Many men reading this will have read Jack Donovan’s The Way Of Men.  As he states, mastery is part of what makes men manly.  The drive to do things over and over again until mastered is innnate to many men.  The great thing about the shed is you don’t have to consciously “practice”.  There’s no need to sit down and practice planing or drilling.

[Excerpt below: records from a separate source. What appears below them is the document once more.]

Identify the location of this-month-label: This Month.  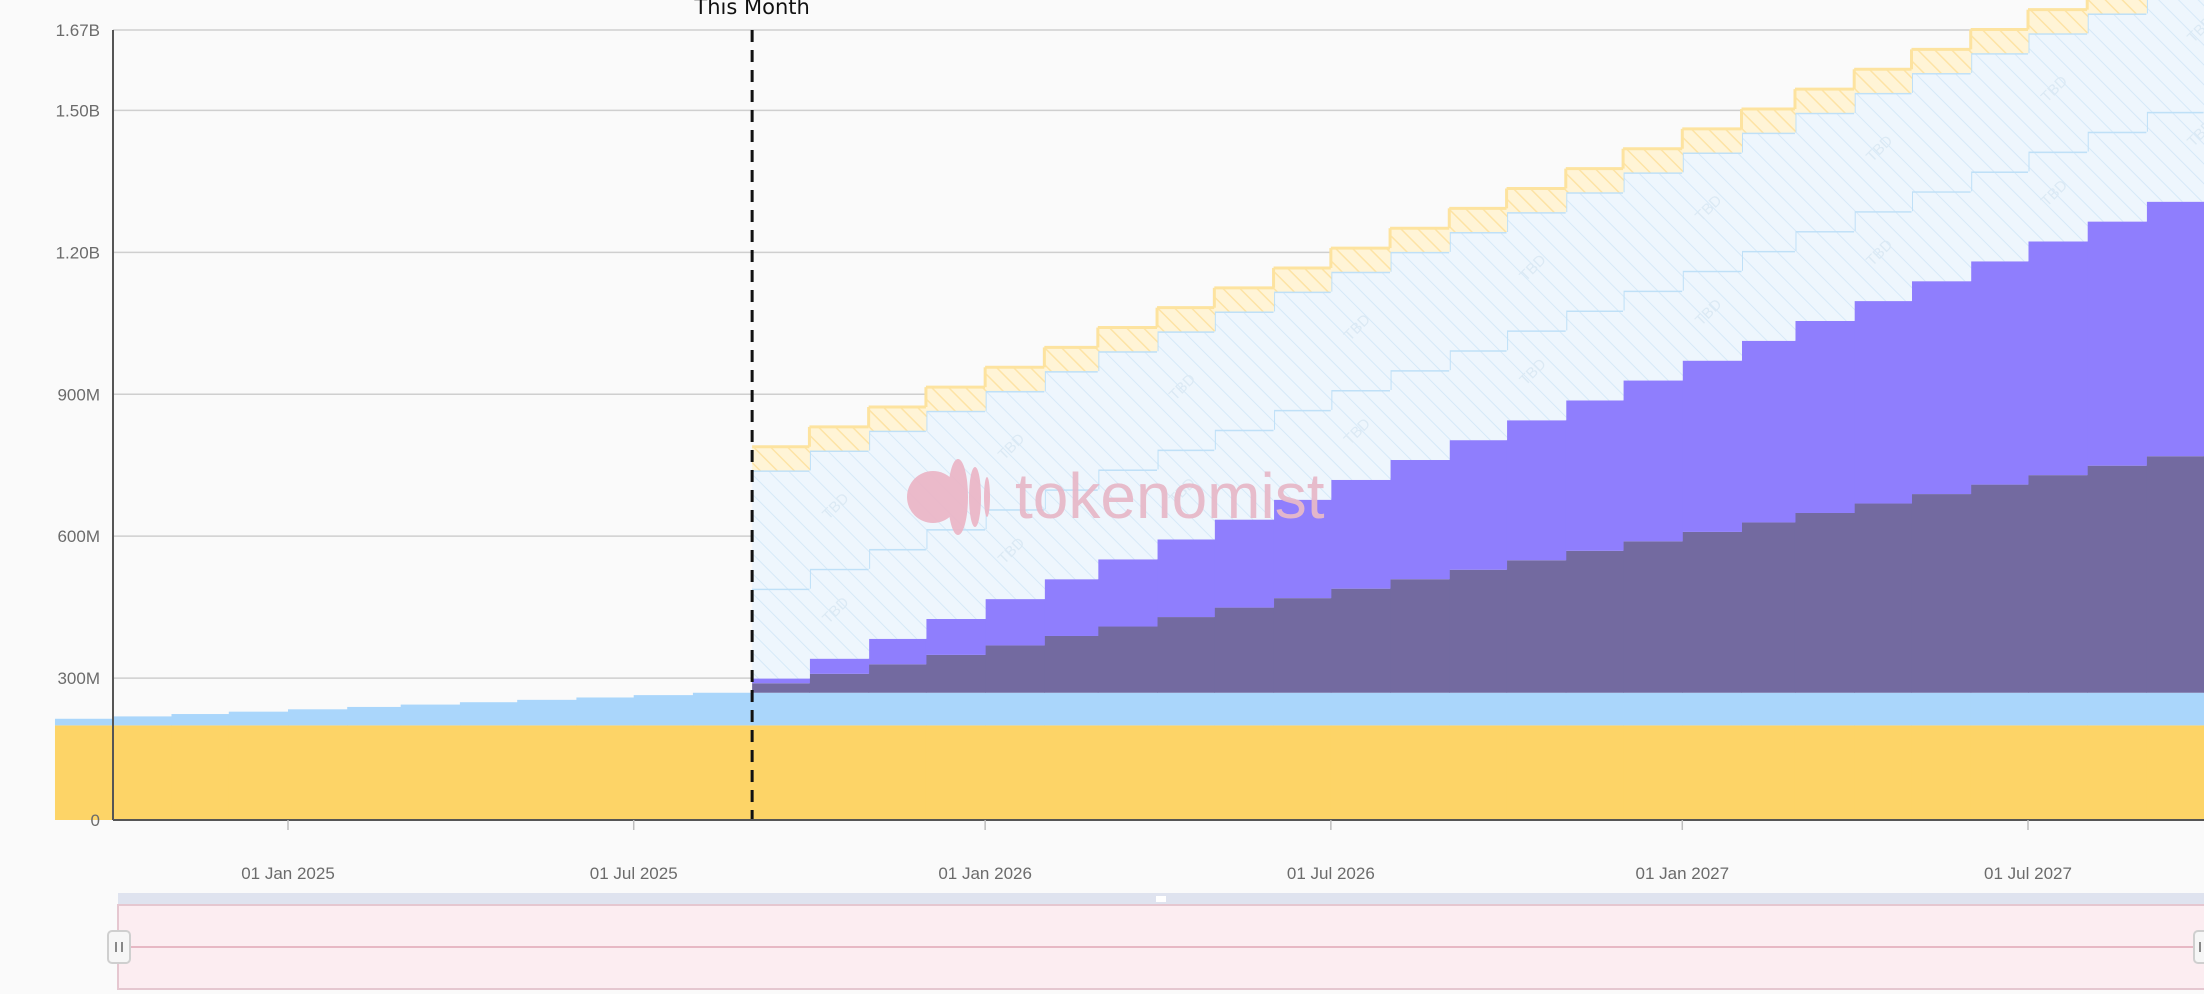
(751, 10). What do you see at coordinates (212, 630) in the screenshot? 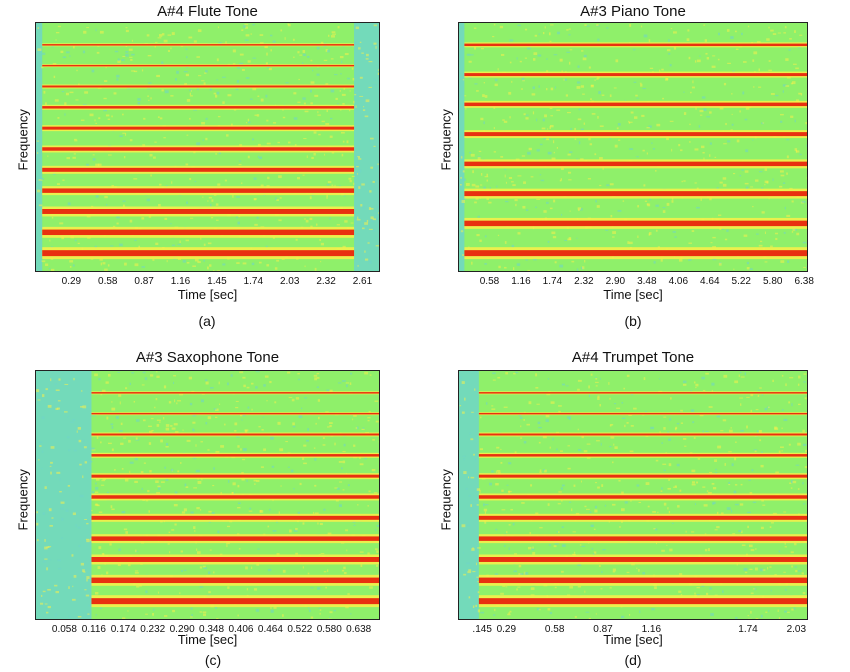
I see `x-tick-label: 0.348` at bounding box center [212, 630]. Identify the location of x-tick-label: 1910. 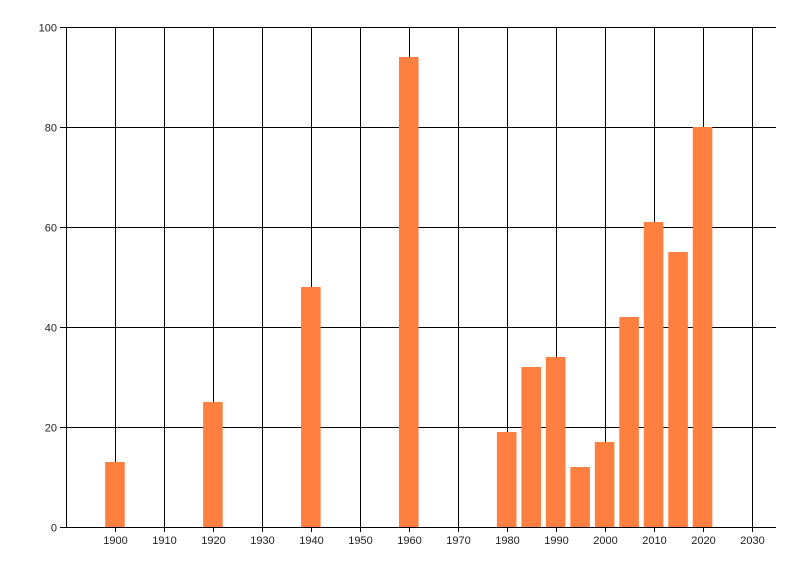
(164, 541).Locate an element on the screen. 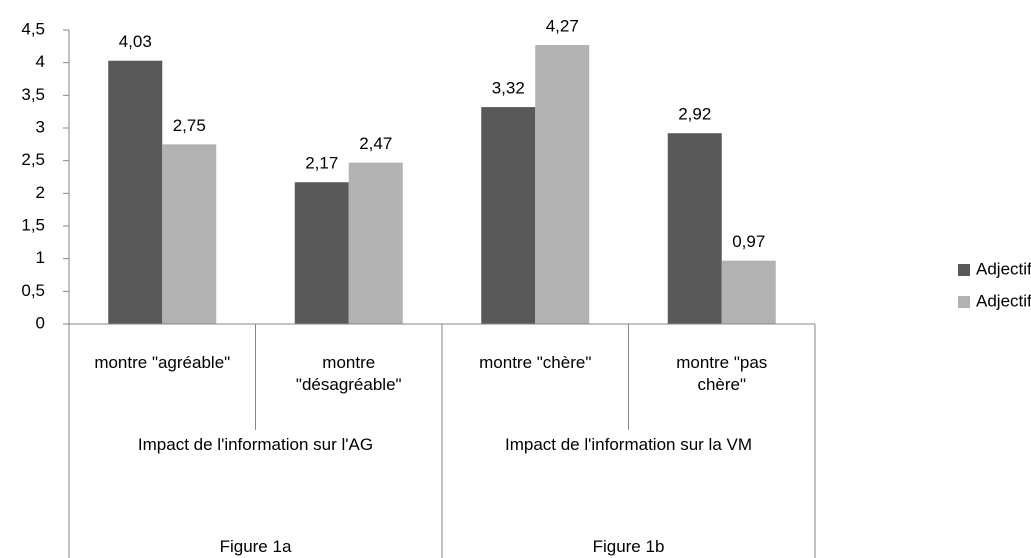  category-group-label: Impact de l'information sur l'AG is located at coordinates (256, 444).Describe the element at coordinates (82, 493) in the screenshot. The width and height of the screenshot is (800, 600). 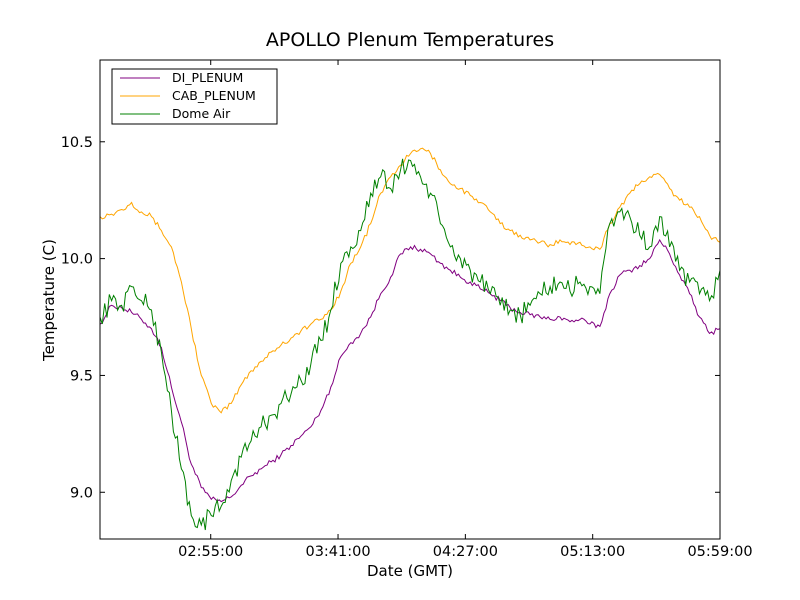
I see `y-tick-label: 9.0` at that location.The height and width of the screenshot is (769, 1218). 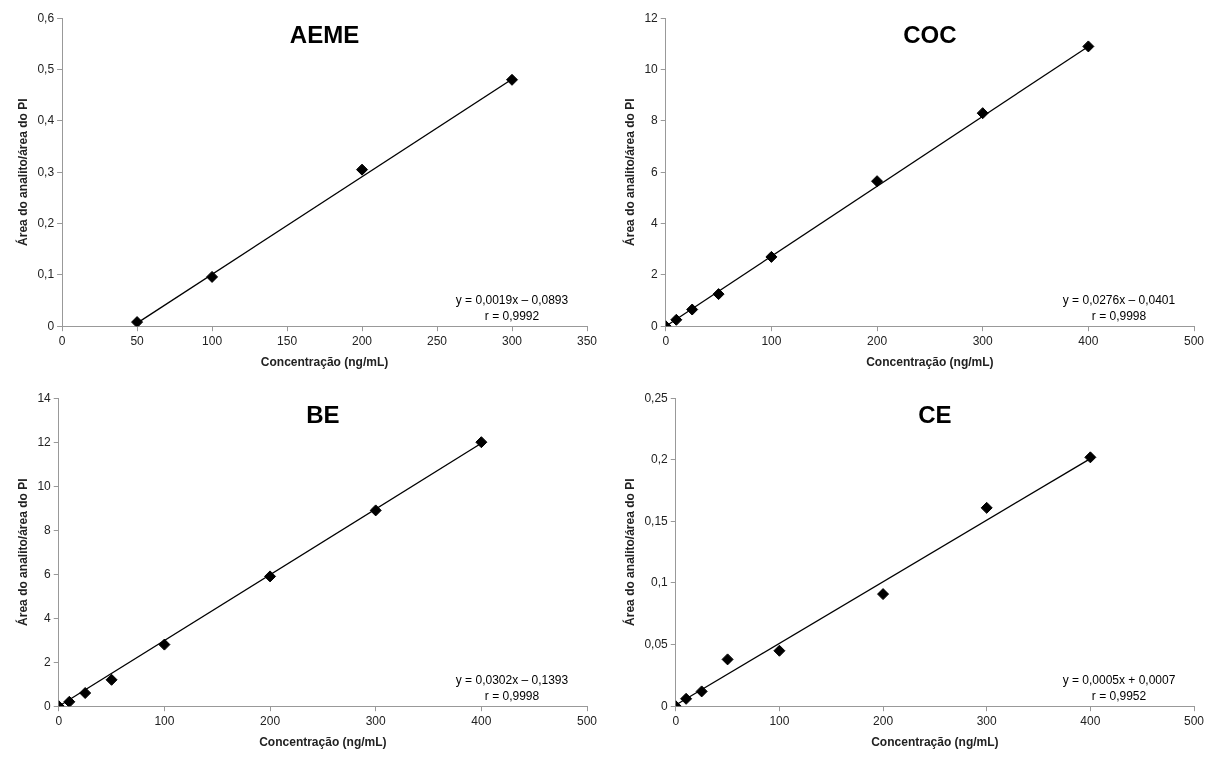 I want to click on y-tick-label: 0,4, so click(x=46, y=120).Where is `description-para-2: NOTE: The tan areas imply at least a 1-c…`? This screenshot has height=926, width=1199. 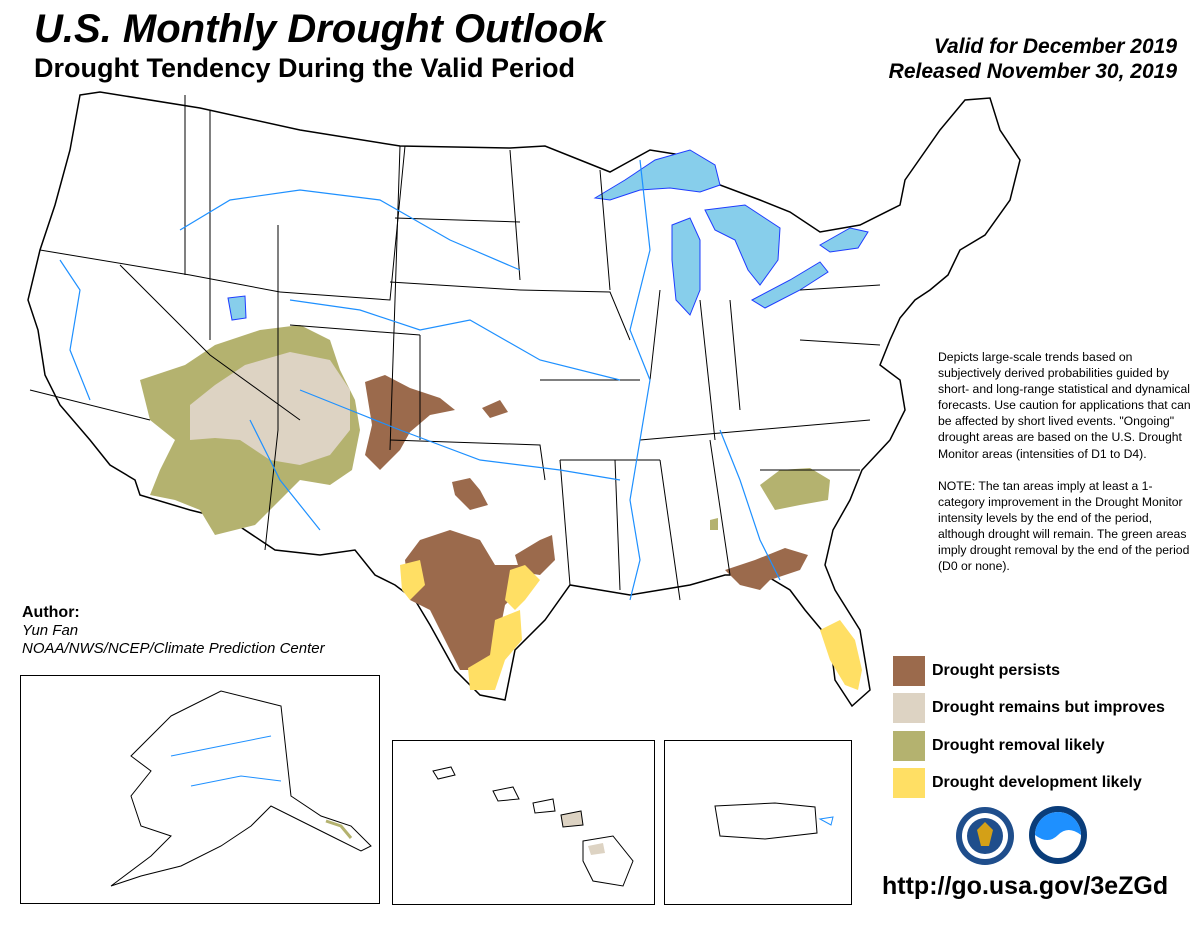
description-para-2: NOTE: The tan areas imply at least a 1-c… is located at coordinates (1064, 526).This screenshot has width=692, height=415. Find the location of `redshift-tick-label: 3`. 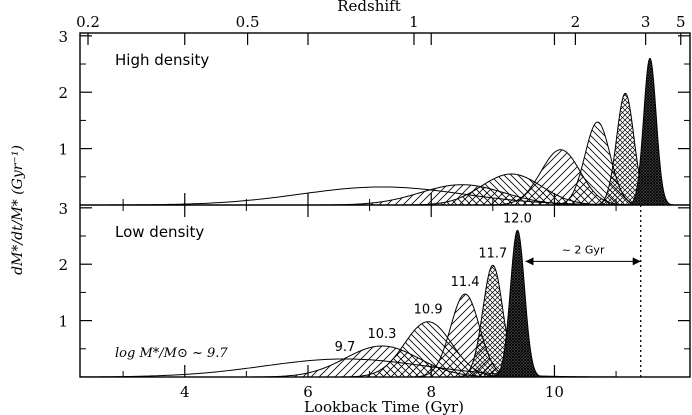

You just try stuff out and do things, and the practice comes from that.  I’ve spent years just mucking around here and there, fixing something every couple of weeks, doing something around the house, and I’ve finally reached a confidence level where creativity can happen.  I’ve been learning the rules so I can break them occasionally.

So I’ve been collecting tools and materials and building my shed into a handyman’s paradise.  My goal has been to get to a point where I no longer have to go to the hardware store to complete a job.  It is such a ball-ache to stop halfway through a job to get a pack of screws or oil or some tiny thing.  A one hour job turns into several hours, and your momentum get all screwed up.

I’ve been on holidays for ten days now and I’ve done a bunch of stuff:

I laid a rock wall.

rock wall shed


I built a timber box.

I built another box.

I got this motor running and only almost electrocuted myself once.


electric motor in the shed


I put together an old old table saw and considered running it with the above motor.  I then decided against it when I found the motor runs at 16000 rpm.  Just slightly too fast.

I fabricated a battery-powered cut-off saw from an old grinder and drill-press.


fabricated cutoff saw in shed


I ran power to my shed (fuck yeah!).

power in shed

I put a new bench top on my bench.

I cleaned and consolidated my tools, only keeping the ones I use most often on the board and shelves.

I planed, sanded and finished some fascia boards.

My compressor that wasn’t building pressure so I broke it down and repaired it.

I fixed the power steering pump in my car.

Power steering in shed


I have never enjoyed myself so much.  I’ve spent a couple of hours every day in ecstasy, using my tools, getting better at them, revelling in my own sense of mastery, and watching my property approach the picture in my head.  Those days of frustration in the woodwork shop are gone.

Part of my satisfaction come from rejecting the need to do everything today.  Impatience and the focus on getting immediate results destroys the enjoyment.  The happiness in building comes from the time it takes, the journey rather than the destination.  Patience is required, a lot of it, and as I get older, the more patient I get.  There is no need to rush.  I move one mile at a time.  One step, then another, then another, until the job is done.  It is a truly beautiful and satisfying feeling.

Boys, go get yourself a shed, and experience mastery for yourselves.